31.5% report an absence of ongoing support from their leadership to implement what they’ve learned.

Finding #8. Even incremental progress toward systemic support for PD makes a measurable, significant difference.

Though the survey findings suggest that systemic and structured support for PD at institutions of higher education may be rare, the data also suggests that even minor, incremental steps toward providing that support can make a measurable difference in both job satisfaction and the perceived alignment of PD opportunities with departmental or institutional priorities and objectives.

The data suggests that even if a leader made just one procedural change—such as discussing PD in the context of the annual review—the likelihood of high job satisfaction and employee retention increases, even without making any other changes in PD offerings or funding. When we examined the relationship between this variable and others, the results also showed a linear progression; each step in the scale correlated to higher job satisfaction. Moving from “we don’t discuss” PD during annual review to “we discuss it but it has no impact” produces an incremental increase in the likelihood of job satisfaction and in the perceived alignment between PD and departmental objectives, as does moving from “it has no impact” to “it has some impact.” The same is true with efforts to establish individualized learning plans for employees; even small steps toward that goal make a difference.

Conclusions

In summary, employees seek PD to improve the effectiveness of their work, and greater support for PD improves their job satisfaction and likelihood of retention. Therefore, a more planful approach to supporting professional development is a critical and integral part of a department or division’s commitment both to building the capacity of its people and to leveraging their talent and skill effectively in the pursuit of strategic priorities. That more planful approach would be one in which professional development plans are developed and documented, professional development is reviewed annually, and there are clear expectations for how learnings from professional development are to be disseminated and shared with the rest of a team or department. When PD planning is part of an annual process—where PD objectives are aligned with departmental and unit objectives—and when learnings from PD are disseminated, PD is no longer an ad hoc and underutilized asset but instead becomes one of the core strategies by which teams, departments, divisions, and institutions improve and challenge themselves and advance their mission.

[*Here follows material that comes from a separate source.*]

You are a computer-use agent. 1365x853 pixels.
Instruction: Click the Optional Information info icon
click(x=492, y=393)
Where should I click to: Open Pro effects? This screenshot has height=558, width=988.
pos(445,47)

Additionally, it is critical that those in leadership or supervisory positions in higher education consider proactive outreach to their employees to initiate and structure the dialogue around PD plans, objectives, and opportunities. This is important because faculty and staff cite numerous perceived barriers or disincentives to seeking PD, while supervisors do not recognize the presence or validity of these barriers. The gap is greater for women and employees from underrepresented groups, and the onus is on leadership to close that gap and create a space for a more productive conversation around PD.

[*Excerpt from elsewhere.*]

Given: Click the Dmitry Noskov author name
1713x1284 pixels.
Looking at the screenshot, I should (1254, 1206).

Such an investment is timely because during an era of uncertainty and rapid change, there is a greater, not lesser, need to foster connection, networking, and sharing of practices among colleagues. The institutions that will emerge from a time of crisis in a position to thrive will be those whose leaders, faculty, and staff are empowered and equipped to think opportunistically, creatively, and with a growth mindset. During such a time, existing mindsets and approaches to the work need to be challenged. Creative solutions need to be sought, identified, piloted, and shared. Systemic, enterprise-wide support for professional development—in a structured, intentional way—cultivates a growth mindset in the academic workforce, communicates a powerful and necessary message to the institution’s employees about their leadership’s confidence and investment in their people, and strengthens the institution’s capacity and resilience in the face of change.